Why is it important to identify an anchor gig as such? As a creative professional, I know how easy it is to become distracted, especially when I’m juggling several different gigs or side hustles. But when I take a moment to say, “this job is my anchor gig,” a slight mental shift occurs. In other words, were I temping, I’m not “just a temp,” or even “I’m wasting my education by sitting here smiling and nodding”; instead, “I’m choosing this position so I can be temporarily tethered to something while I do other, more creatively dangerous stuff elsewhere that will yield dividends down the line.” Being intentional about the choice to label the gig as such is a lot more positive and hopeful; it also wards off any shame and negative voices saying “is that all you’re doing with your life?” and “why aren’t you further along?”
Isn’t ‘anchor gig’ a fancy way to say ‘day job’? Kind of, but suppose you’re juggling three different side hustles, all of which are vying for equal or near-equal amounts of your attention. If you say you have three day jobs, well, that just sounds overwhelming and awful. Designating one as your anchor that takes priority for now can help you focus your energy and attention and at least take the burden off you mentally.
Why not just get a sugar daddy? Or collect unemployment?
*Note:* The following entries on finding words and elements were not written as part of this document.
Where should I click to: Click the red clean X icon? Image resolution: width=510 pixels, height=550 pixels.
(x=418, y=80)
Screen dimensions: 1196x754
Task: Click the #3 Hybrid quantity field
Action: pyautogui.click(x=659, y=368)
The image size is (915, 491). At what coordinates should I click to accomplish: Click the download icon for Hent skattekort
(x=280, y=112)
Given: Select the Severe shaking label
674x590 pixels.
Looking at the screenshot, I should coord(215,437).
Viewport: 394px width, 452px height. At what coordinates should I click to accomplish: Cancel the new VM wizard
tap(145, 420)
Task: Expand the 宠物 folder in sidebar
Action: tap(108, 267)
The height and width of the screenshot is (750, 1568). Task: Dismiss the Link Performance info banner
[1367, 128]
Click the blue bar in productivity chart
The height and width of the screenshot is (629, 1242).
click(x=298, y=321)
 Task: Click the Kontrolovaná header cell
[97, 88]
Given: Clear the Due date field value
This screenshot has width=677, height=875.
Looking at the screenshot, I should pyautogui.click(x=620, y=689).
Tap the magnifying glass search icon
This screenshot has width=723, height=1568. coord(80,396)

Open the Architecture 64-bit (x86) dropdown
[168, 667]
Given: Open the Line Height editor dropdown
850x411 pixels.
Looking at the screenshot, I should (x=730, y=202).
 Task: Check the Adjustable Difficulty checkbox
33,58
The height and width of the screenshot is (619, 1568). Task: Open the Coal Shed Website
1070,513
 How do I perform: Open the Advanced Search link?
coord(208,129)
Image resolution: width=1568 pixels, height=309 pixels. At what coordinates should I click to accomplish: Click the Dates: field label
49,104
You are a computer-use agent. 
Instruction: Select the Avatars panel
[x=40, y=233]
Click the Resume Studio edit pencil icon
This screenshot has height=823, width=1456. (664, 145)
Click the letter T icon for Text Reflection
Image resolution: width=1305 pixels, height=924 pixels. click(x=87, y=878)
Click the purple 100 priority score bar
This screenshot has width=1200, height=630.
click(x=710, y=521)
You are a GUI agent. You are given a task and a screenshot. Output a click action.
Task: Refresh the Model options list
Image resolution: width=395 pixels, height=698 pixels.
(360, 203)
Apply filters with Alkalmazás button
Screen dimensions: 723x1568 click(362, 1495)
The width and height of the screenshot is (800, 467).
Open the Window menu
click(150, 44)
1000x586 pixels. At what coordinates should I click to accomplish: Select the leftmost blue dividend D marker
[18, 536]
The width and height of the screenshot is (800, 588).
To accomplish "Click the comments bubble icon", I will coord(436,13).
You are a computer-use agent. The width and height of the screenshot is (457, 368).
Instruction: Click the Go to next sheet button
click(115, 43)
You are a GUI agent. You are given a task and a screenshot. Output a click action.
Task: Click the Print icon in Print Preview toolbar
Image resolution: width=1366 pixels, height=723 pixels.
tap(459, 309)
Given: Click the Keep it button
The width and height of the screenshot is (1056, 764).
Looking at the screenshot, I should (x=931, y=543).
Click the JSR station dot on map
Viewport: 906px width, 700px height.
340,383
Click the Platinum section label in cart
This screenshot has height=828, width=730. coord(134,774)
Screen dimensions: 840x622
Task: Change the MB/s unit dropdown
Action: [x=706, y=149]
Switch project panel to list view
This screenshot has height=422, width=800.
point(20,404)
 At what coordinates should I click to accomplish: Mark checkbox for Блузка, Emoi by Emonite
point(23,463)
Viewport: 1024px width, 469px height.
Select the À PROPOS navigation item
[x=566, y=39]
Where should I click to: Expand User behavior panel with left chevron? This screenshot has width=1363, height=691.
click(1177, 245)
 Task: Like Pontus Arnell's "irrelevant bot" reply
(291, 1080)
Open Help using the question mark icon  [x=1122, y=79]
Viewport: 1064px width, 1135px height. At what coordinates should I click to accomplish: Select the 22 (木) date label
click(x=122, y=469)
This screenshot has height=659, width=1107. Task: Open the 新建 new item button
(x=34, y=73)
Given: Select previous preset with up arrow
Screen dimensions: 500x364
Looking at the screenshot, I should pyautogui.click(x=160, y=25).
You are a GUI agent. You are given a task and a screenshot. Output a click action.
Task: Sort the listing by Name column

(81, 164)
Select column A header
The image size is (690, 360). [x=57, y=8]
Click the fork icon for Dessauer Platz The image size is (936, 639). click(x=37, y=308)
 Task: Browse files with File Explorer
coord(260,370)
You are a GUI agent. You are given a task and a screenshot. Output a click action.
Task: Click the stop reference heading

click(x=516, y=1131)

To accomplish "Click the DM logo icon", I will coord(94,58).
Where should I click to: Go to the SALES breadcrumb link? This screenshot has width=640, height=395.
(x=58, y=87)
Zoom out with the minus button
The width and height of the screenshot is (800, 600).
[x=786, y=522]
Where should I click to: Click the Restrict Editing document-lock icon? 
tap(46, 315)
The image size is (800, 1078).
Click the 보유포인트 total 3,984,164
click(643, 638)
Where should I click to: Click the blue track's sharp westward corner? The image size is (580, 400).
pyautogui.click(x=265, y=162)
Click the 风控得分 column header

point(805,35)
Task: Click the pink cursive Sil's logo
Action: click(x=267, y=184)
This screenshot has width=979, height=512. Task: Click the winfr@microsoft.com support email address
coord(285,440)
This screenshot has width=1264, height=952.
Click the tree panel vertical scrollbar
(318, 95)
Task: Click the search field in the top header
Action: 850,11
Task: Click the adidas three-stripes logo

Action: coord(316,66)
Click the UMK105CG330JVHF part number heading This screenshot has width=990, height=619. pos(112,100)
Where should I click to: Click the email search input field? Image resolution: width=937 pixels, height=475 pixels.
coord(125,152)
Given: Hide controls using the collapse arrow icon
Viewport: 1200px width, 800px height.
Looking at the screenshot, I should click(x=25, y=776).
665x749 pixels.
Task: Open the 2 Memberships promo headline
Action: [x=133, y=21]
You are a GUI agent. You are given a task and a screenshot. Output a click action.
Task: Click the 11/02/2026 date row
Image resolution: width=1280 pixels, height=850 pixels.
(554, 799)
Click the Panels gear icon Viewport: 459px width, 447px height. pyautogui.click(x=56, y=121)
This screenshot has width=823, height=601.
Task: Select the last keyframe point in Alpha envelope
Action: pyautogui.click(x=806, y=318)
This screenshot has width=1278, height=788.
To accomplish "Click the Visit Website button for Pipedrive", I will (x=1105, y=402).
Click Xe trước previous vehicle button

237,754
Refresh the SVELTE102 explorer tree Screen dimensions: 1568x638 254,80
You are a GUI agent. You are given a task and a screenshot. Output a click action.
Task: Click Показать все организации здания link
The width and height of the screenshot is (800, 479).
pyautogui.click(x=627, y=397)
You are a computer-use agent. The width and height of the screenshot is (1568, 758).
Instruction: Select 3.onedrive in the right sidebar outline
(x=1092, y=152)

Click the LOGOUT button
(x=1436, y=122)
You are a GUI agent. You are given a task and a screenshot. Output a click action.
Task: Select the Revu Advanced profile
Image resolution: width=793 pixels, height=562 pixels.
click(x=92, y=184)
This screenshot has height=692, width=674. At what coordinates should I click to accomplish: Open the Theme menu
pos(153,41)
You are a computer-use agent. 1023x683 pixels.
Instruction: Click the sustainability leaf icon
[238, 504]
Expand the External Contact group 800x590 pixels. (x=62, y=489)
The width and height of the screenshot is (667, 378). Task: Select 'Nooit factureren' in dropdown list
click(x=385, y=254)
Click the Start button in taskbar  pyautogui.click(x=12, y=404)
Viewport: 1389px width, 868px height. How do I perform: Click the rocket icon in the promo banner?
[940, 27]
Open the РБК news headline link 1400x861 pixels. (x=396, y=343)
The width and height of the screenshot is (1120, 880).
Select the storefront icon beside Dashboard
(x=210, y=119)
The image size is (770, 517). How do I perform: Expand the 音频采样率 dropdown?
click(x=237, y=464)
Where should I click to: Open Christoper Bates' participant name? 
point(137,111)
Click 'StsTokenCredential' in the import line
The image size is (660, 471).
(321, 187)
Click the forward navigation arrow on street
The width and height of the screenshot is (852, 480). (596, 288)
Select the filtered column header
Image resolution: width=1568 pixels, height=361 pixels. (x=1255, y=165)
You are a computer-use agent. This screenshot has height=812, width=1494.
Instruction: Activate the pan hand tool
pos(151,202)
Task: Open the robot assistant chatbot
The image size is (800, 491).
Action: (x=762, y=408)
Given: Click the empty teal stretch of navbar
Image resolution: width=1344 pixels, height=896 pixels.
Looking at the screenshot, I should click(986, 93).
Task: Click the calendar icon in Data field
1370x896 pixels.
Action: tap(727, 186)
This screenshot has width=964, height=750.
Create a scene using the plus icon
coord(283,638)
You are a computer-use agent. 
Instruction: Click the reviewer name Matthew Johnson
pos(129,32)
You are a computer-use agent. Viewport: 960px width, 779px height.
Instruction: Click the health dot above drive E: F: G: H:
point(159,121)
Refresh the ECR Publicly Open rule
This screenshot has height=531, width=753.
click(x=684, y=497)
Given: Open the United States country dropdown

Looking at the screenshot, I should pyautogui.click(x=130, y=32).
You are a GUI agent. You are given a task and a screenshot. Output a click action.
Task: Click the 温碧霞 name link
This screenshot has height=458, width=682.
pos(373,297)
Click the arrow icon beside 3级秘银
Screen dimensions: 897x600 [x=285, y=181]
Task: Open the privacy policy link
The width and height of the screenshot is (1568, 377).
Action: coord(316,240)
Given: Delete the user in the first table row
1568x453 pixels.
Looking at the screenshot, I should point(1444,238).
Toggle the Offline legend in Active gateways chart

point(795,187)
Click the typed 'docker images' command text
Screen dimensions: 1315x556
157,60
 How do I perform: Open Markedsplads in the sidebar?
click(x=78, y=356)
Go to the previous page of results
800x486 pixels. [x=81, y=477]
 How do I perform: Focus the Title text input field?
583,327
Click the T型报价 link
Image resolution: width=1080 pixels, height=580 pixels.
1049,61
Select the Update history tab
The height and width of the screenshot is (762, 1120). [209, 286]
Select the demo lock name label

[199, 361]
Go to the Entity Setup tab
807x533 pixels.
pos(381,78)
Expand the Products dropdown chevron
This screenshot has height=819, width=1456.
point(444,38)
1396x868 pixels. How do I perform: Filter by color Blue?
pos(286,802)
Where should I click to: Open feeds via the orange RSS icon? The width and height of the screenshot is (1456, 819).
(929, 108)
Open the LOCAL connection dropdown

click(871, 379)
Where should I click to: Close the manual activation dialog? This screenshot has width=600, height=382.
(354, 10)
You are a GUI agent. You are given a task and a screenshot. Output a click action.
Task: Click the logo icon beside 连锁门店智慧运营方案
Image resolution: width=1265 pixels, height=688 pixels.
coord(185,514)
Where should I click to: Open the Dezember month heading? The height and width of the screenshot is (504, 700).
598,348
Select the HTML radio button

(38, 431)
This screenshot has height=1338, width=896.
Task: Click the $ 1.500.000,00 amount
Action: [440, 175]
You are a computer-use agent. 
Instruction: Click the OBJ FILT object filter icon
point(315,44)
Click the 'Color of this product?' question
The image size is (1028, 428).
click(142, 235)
First of all, you do you. Second, though I can’t speak to the former, having collected “funemployment” a couple times, I won’t soon forget the tax bill that came with them. Ugh. In the long run, you don’t get as much free money as you think you do. Besides, you typically can make more in an anchor gig, learn more about people and yourself (important no matter what your dream is), develop skills that can help your dream (on someone else’s dime), and make valuable contacts.
What if my anchor gig doesn’t feed my bank account as much as it does my soul? Great question. If you have two or three other sources of income, one of which is your passion, you should create a plan to make this one your anchor gig. Now there are a ton of variables here and usually it can take some time to get the passion project off the ground, but it can be done.
What if you hate your anchor gig? I recently contributed was fortunate enough to contribute to Deepak Chopra's blog about this very subject, but to put it in a nutshell, you may want to change your attitude before you change your circumstances. See if you can't find rational solutions within your control. If this issue can’t be fixed (i.e., everyone’s toxic and awful and I hate the dress code anyway), look for another. The main thing is: always be professional and always leave well (the world is smaller than you think, and your reputation matters. Besides, life is short, so be a good person).